Goal:
Answer these questions using the piece on building communities:
1. What did Product Hunt start as?
2. What share of the audience are content consumers?
3. Which group helps moderate, attract new members, and organize events?

Quoted passage:
##############################

When AFFHUB was created, it became clear: building a community isn’t just about gathering people in one place. It’s about creating an ecosystem where every participant gets real value and has the opportunity to grow professionally. Over the years, we’ve learned to distinguish genuine engagement from vanity metrics, and a living community from a dead group of subscribers.
From Forums to Ecosystems: The Evolution of Communities
In the 2000s, communities were simple: a forum, a moderator, a few active participants. Today, successful communities are multi-layered ecosystems. Take Product Hunt: they started as a simple platform for showcasing products, and now it’s an entire world with podcasts, events, mentorship programs, and even an investment fund.
Or look at Figma Community – they didn’t just create a place for sharing designs, but built a culture of mutual support where experienced designers share templates and newcomers learn from real cases.
Purpose Defines Everything
Before thinking about platforms and strategies, answer this simple question: why should people join your community? If the answer is “so they buy our products” – you’ve already lost.
At AFFHUB, we defined a clear purpose: to help affiliate marketers and digital specialists develop and grow their businesses through experience sharing, learning, and networking. We test every decision against this purpose: will this help our members become better professionals?
Shopify Plus Community built their community around helping e-commerce entrepreneurs scale their businesses. The result? Members generate over $1 billion in annual revenue and actively share case studies with each other.
Modern Community Architecture
An effective community has several levels of engagement:
Content Consumers – browse, read, but rarely comment. This is 80% of your audience, and that’s normal.
Discussion Participants – comment, ask questions, respond to others. About 15% of active audience.
Content Creators – create posts, share case studies, lead discussions. 4-5% of participants.
Ambassadors – help moderate, attract new members, organize events. 1% of the most active.

##############################

Data section:
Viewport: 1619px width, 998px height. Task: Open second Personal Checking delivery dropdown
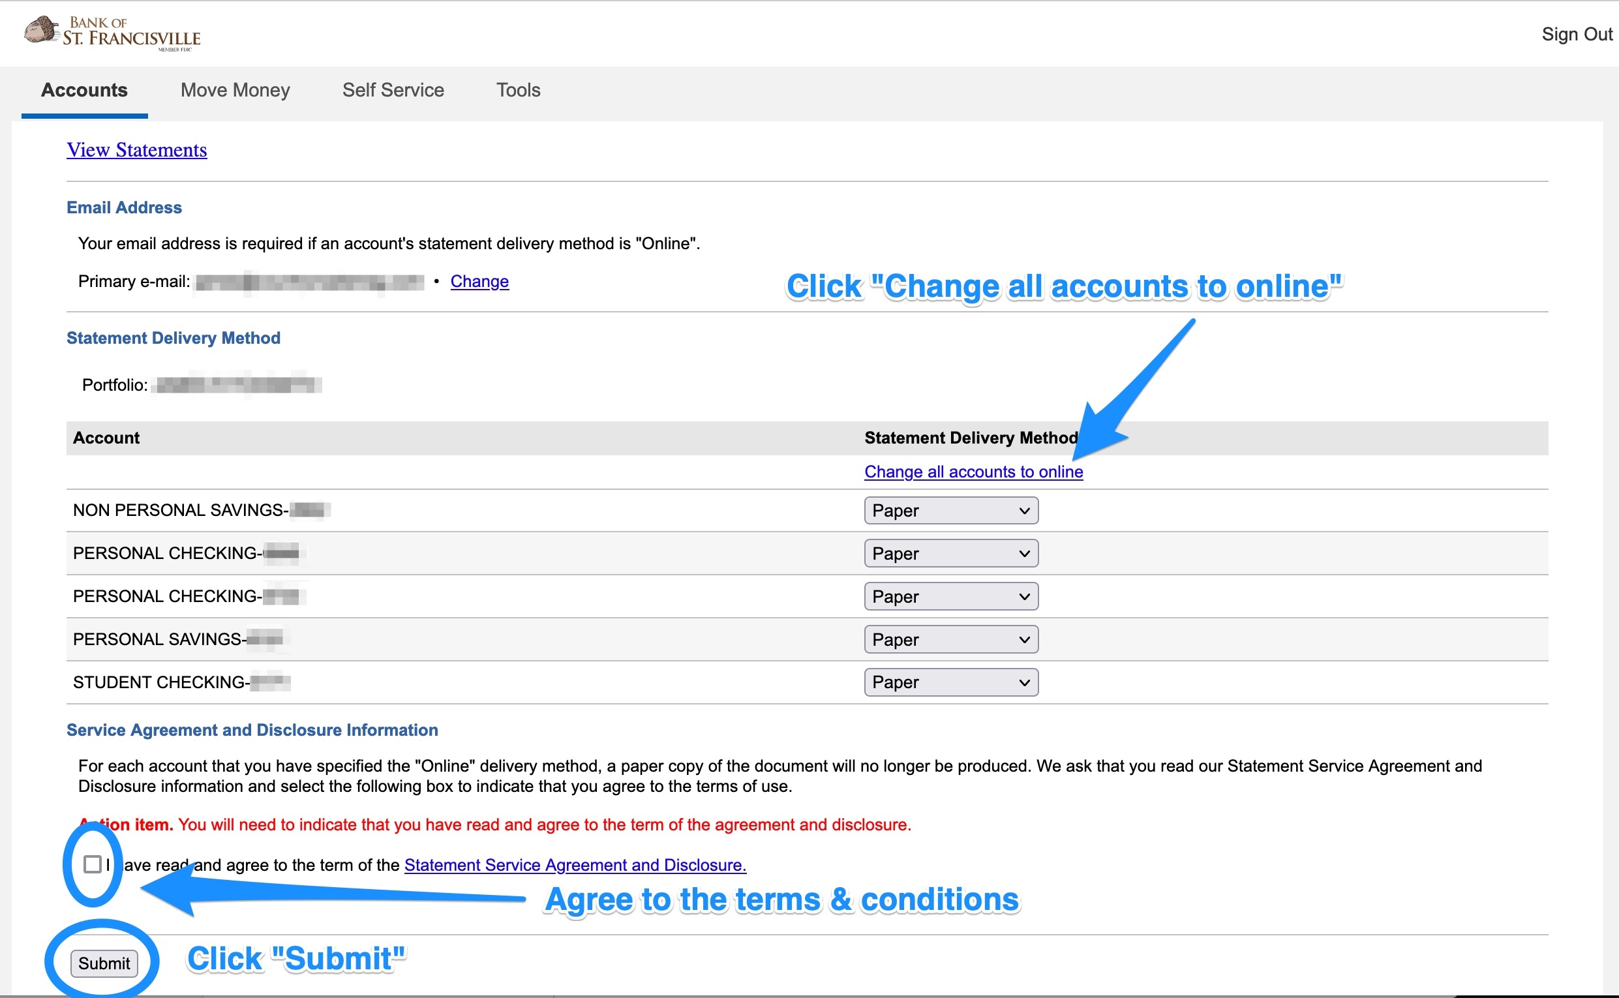950,597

##############################

Output for this task:
1. A simple platform for showcasing products.
2. 80%.
3. Ambassadors.